Affaire Lyhanna : Jérôme Barella, le principal suspect, va devoir être placé à l’isolement en prison
Mis en examen dans l’affaire Lyhanna, Jérôme Barella fait l’objet d’une surveillance renforcée en détention. L’administration pénitentiaire envisagerait un placement à l’isolement afin de prévenir d’éventuelles agressions de codétenus et de limiter un risque suicidaire jugé important.
Résumé de l'article
Jérôme Barella, principal suspect dans une affaire sensible, est placé sous surveillance renforcée en prison avec un isolement envisagé pour sa sécurité face aux risques internes et psychologiques.
Mis en examen dans l’affaire de la disparition et de la mort de la petite Lyhanna, Jérôme Barella est actuellement détenu dans une prison du sud de la France sous surveillance renforcée, tandis que son frère a été placé en garde à vue pour des faits graves.
Face aux risques de menaces en détention et à une possible fragilité psychologique, l’administration pénitentiaire envisagerait désormais un placement à l’isolement afin d’assurer sa sécurité quotidienne. De leur côté, ses deux filles mineures ont été déscolarisées face à la situation critique.
Un placement à l’isolement envisagé pour des raisons de sécurité
Incarcéré dans le cadre de l’enquête sur la disparition et la mort de Lyhanna, Jérôme Barella fait l’objet d’une attention particulière de la part de l’administration pénitentiaire. Selon plusieurs sources, son placement à l’isolement serait désormais envisagé. Ce, afin d’éviter tout contact avec d’autres détenus susceptibles de le prendre pour cible. Cette mesure reste exceptionnelle dans le système carcéral français. Comme l’explique David, membre d’un syndicat d’agents pénitentiaires à la prison de Seysses, "en règle générale, l’isolement se fait à la demande du détenu". Toutefois, l’administration peut aussi l’imposer lorsqu’elle estime qu’un prisonnier présente un risque particulier. Que ce soit pour lui-même, pour les autres ou pour le bon fonctionnement de l’établissement.
Dans le sud de la France, seules quelques maisons d’arrêt disposent d’espaces spécifiquement dédiés à l’isolement. Notamment à Perpignan, Béziers et Seysses, près de Toulouse. Ces quartiers accueillent des détenus considérés comme sensibles ou exposés à des risques particuliers. Le régime appliqué est particulièrement strict. Les personnes concernées ne peuvent pas côtoyer physiquement les autres prisonniers et leurs déplacements restent étroitement encadrés. Les promenades, notamment, se déroulent sous une surveillance renforcée. Ce type de prise en charge vise à limiter les tensions et les agressions potentielles.

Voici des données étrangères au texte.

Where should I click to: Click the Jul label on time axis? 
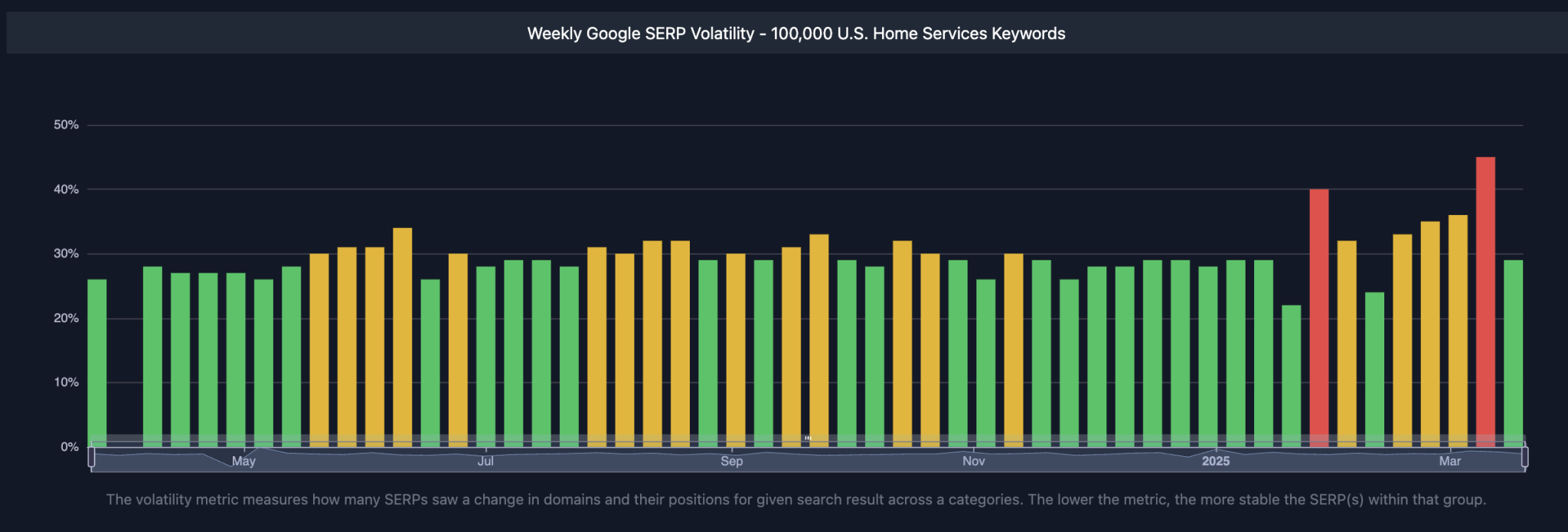click(485, 462)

Dans certaines affaires très médiatisées, l’isolement constitue également un moyen de préserver la sécurité du détenu. Tout en garantissant le maintien de l’ordre au sein de l’établissement.
Un risque suicidaire jugé élevé dans une affaire sous haute tension
Au-delà des menaces éventuelles provenant d’autres détenus, les autorités pénitentiaires s’inquiéteraient également d’un risque suicidaire important. Jérôme Barella, considéré comme le principal suspect, demeure au centre de l’enquête. Dernière personne connue ayant vu Lyhanna vivante, il a choisi de garder le silence lors de son premier interrogatoire devant le juge d’instruction. À l’issue de cette audition, il a été mis en examen pour enlèvement et séquestration. Son avocate, de son côté, refuse pour l’instant toute prise de parole publique. Dans ce contexte particulièrement sensible, les services pénitentiaires renforceraient leur vigilance afin de prévenir tout passage à l’acte.
Les personnes accusées ou condamnées pour des infractions sexuelles, souvent surnommées les "pointeurs" dans l’univers carcéral, sont régulièrement victimes de stigmatisation en prison. Certaines font l’objet de violences physiques ou psychologiques de la part d’autres détenus. Plusieurs affaires récentes ont d’ailleurs mis en lumière ces risques. Dans ce climat, une surveillance accrue apparaît comme une mesure de précaution indispensable. Par ailleurs, les répercussions de l’affaire dépassent largement le cadre judiciaire. Depuis la mise sous scellés du domicile familial à Montestruc-sur-Gers, l’épouse de Jérôme Barella et ses filles ont dû changer de lieu de vie. Selon les principes fondamentaux du droit français, Jérôme Barella demeure toutefois présumé innocent jusqu’à une éventuelle condamnation définitive.